(A run of entries)
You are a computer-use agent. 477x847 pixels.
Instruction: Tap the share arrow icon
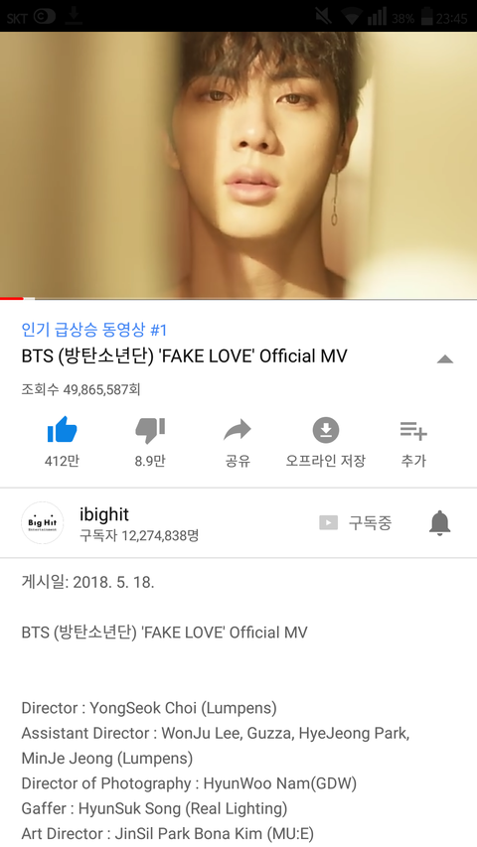238,430
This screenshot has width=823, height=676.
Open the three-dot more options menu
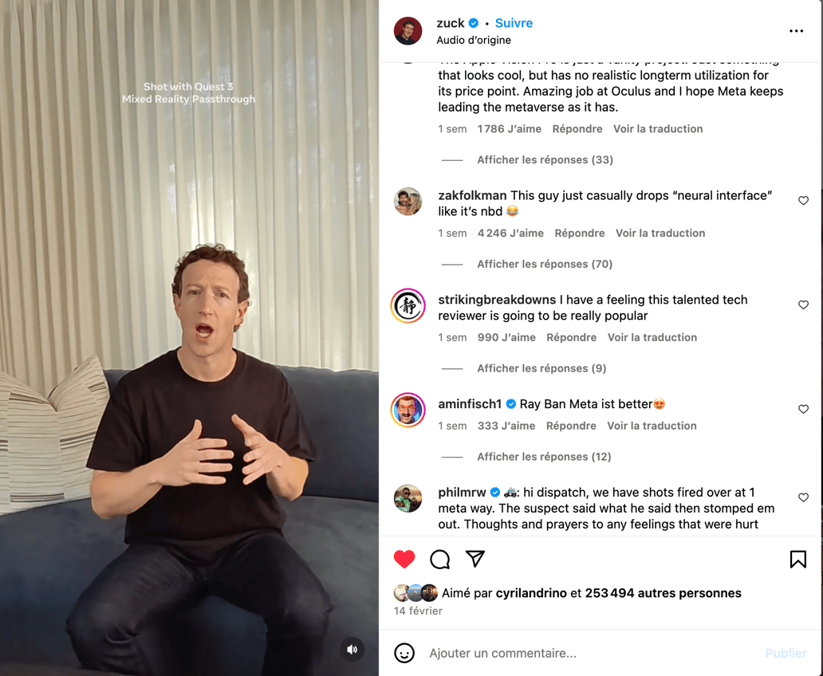coord(796,31)
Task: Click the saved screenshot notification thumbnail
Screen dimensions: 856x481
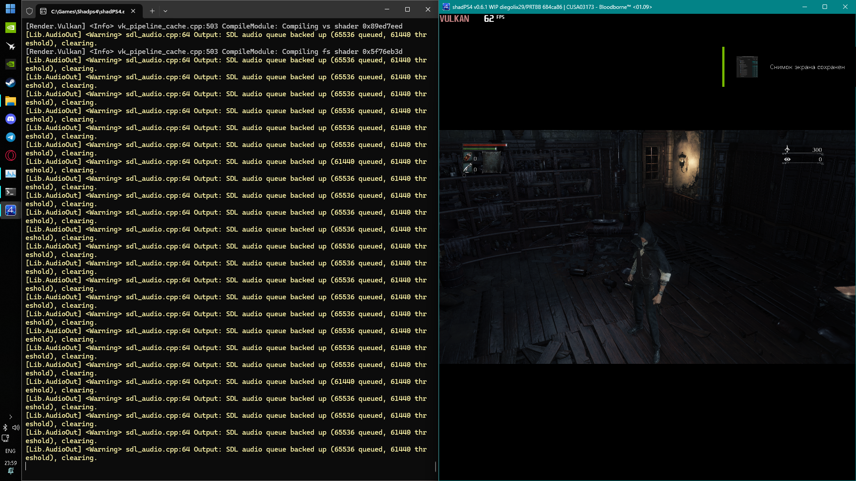Action: (x=747, y=67)
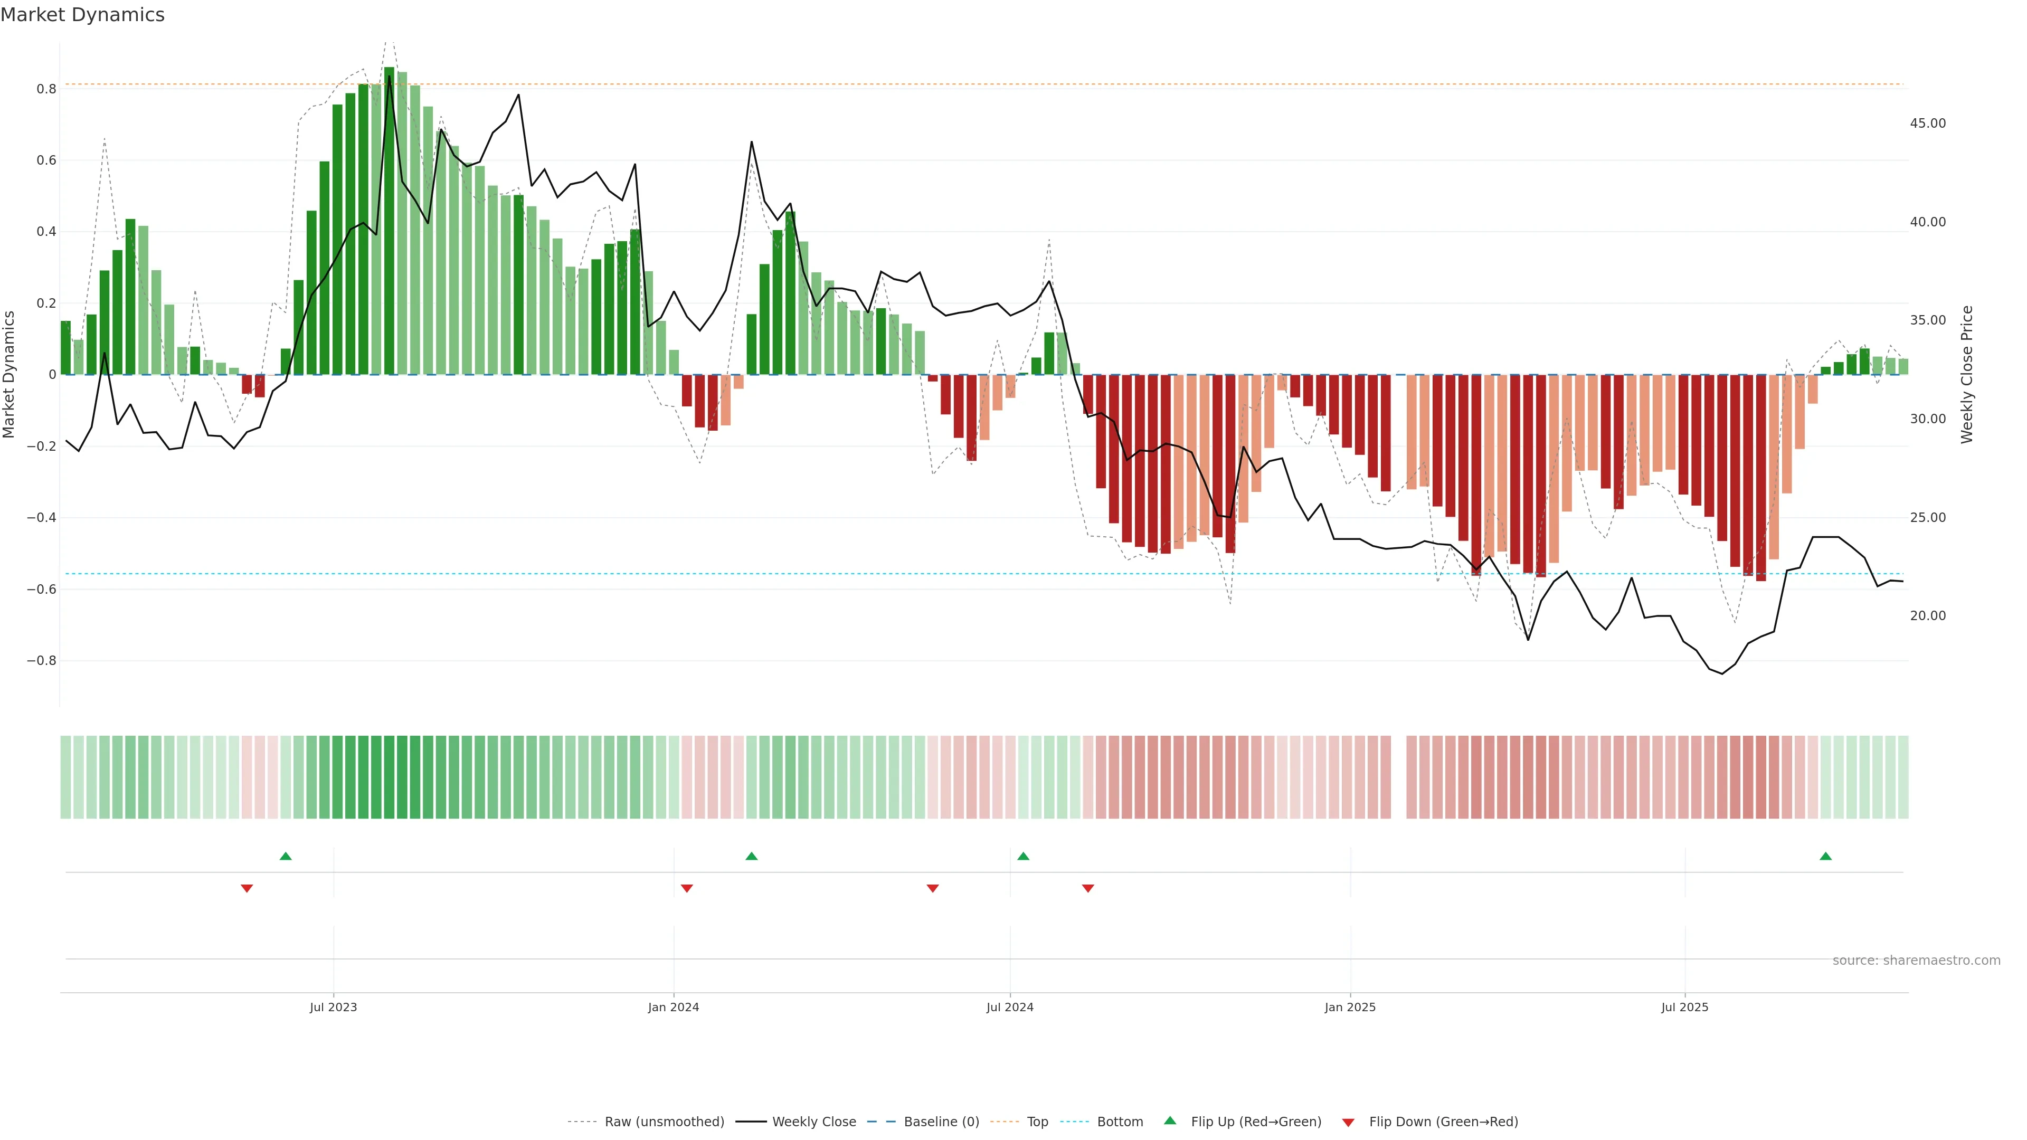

REQUIREMENT: Rewrite every line of the entries above as a numbered list, skipping blank lines and leaving out the pictures.

TASK RESULT:
1. You are a computer-use agent. 477x847 pixels.
2. Instruction: Tap the share arrow icon
3. 238,430
4. This screenshot has width=823, height=676.
5. Open the three-dot more options menu
6. coord(796,31)
7. Task: Click the saved screenshot notification thumbnail
8. Screen dimensions: 856x481
9. Action: (x=747, y=67)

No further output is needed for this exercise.